Белокурая Бестия послушно принялся вспоминать.
Серый Орден был довольно обычным для такого рода структур явлением. Сперва людей сплотили пусть и эгоистические, но вполне понятные интересы, а потом все пошло иначе. Организация стала бороться за влияние, причем не самыми благими методами, а теми, какие показались им проще. Орден продержался больше сотни лет лишь потому, что располагалась довольно далеко от Центра, и на нее не сразу обратили внимание. Система миров, где Асгердан считался столичным миром, была очень велика, слишком велика для того, чтоб знать там каждый уголок. Вплоть до того, что никто не знал, сколько же миров относится к системе. Во многих из них не ступала нога центрита, но они все равно считались административно принадлежащими Центру. И как только окраина начинала докучать, Асгердан наносил сокрушительный удар.
Правда, в этом случае удар не получился сокрушительным. Орден немедленно огрызнулся. Сил на серьезный отпор не хватало, и потому в ход пошли мелкие диверсионные удары. И первым стало нападение на Технаро – мир, в котором располагалось множество заводов, обеспечивающих Асгердан и все окружающие миры. Любая высокотехнологическая цивилизация зависит от структур, обеспечивающих ее функционирование – продукцией, энергией – как дитя в утробе зависит от своей матери, от того, что она ест и как себя чувствует. В Технаро были взорваны три завода-гиганта, еще с десяток так или иначе повреждены.
И Центр взбеленился окончательно. Злые языки твердили, будто реакция получилась такой решительной только потому, что владельцами одного из уничтоженных заводов были трое представителей клана Блюстителей Закона, который сосредоточил в своих руках почти всю исполнительную власть, равно как и судебную. Ответ последовал почти немедленно. Войскам Асгердана потребовалось трое суток, чтоб вторгнуться в миры, занятые Орденом, и немедленно атаковать. Впереди, конечно, шли антитеррористические подразделения, поскольку эта война (абсолютно обычная война, которая не слишком масштабна, но перестрелки, мертвые и раненые – самые настоящие) была наречена «антитеррористической деятельностью».
По сути, цели той и другой стороны были заявлены, как благие. Но, поскольку они преломлялись в коллективно-прагматическом сознании Совета Гроссмейстеров с одной стороны и Совета Патриархов с другой, то превратились в обычную звериную схватку за ареал, за выгоды, за власть. Война, как всегда, превратилась в движение двух гигантских жерновов, где погибали маленькие люди, как имеющие отношение к делу, так и совершенно посторонние. Что ж, «лес рубят – щепки летят», так бывает всегда, но щепкам от этого не легче.

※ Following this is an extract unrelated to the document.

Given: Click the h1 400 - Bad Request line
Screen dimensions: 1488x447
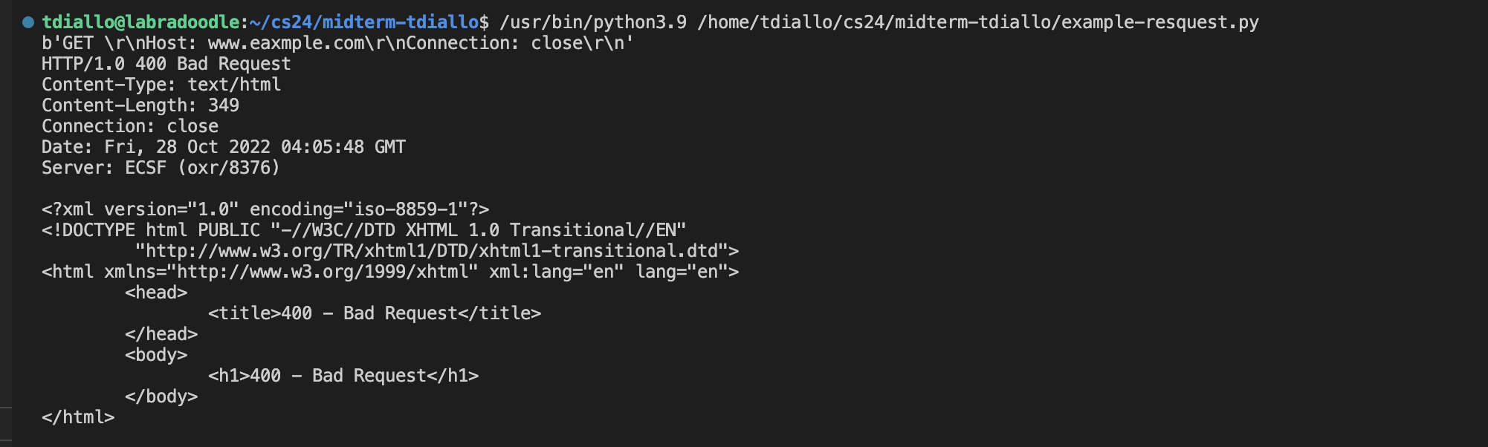Looking at the screenshot, I should (x=343, y=376).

– Суровый закон хорош, – сказал Мэльдор. – Но обычно, когда благое начинание преломляется в человеческом сознании, оно превращается в нечто устрашающе-бездушное. А знаешь, почему? – он и сам не заметил, как перешел на «ты».
– М?
– Да потому, что человек всегда ищет, где проще. Сейчас значительно проще во всем обвинить тебя. Ты среди рядовых Ордена был заметен, популярен – ты это знаешь?
– Нет.
– Вот, знай. А поскольку ты – заметная фигура, то из мелкого командира в обвинительном заключении превращаешься чуть ли не в предводителя всей орденской армии.
Белокурая Бестия запрокинул голову и расхохотался.
– Интересно, что бы сказал в ответ на это гроссмейстер Нэвир.
– Что бы он ни сказал, неважно. Сейчас надо доказать, что ты не виновен во всей этой ерунде. Беремся?
– Это вас надо спросить.
– Я же сказал – я берусь.
– Ну, а у меня нет выбора.
Мэльдор протянул руку, и Бестия от души пожал ее. Для него мир внезапно просиял всеми красками – вот что делает простое человеческое отношение и малейшая надежда. Он смотрел вслед исчезающему за дверью человеку и не знал еще, что мгновение назад попрощался за руку с собственным отцом. Им еще предстояла узнать об этом, узнать, поверить и проверить. Мэльдору предстояло согласиться – он роковым образом ошибся, он чересчур легко поверил в гибель сына лишь потому, что в развалинах своего дома, где оставался шестилетний малыш, нашел следы крови.
– Но я был искренен в своем заблуждении, – невесело пошутил отец. – Ты понимаешь, в тот день произошла магическая катастрофа. В ходе подобных катастроф бывает, открываются спонтанные порталы. Подобное явление даже, пожалуй, из частотных… Прости, опять меня тянет на официоз. Сам понимаешь, как я мог подумать… Как бы мог ребенок выжить в катастрофе?
– Да я понимаю…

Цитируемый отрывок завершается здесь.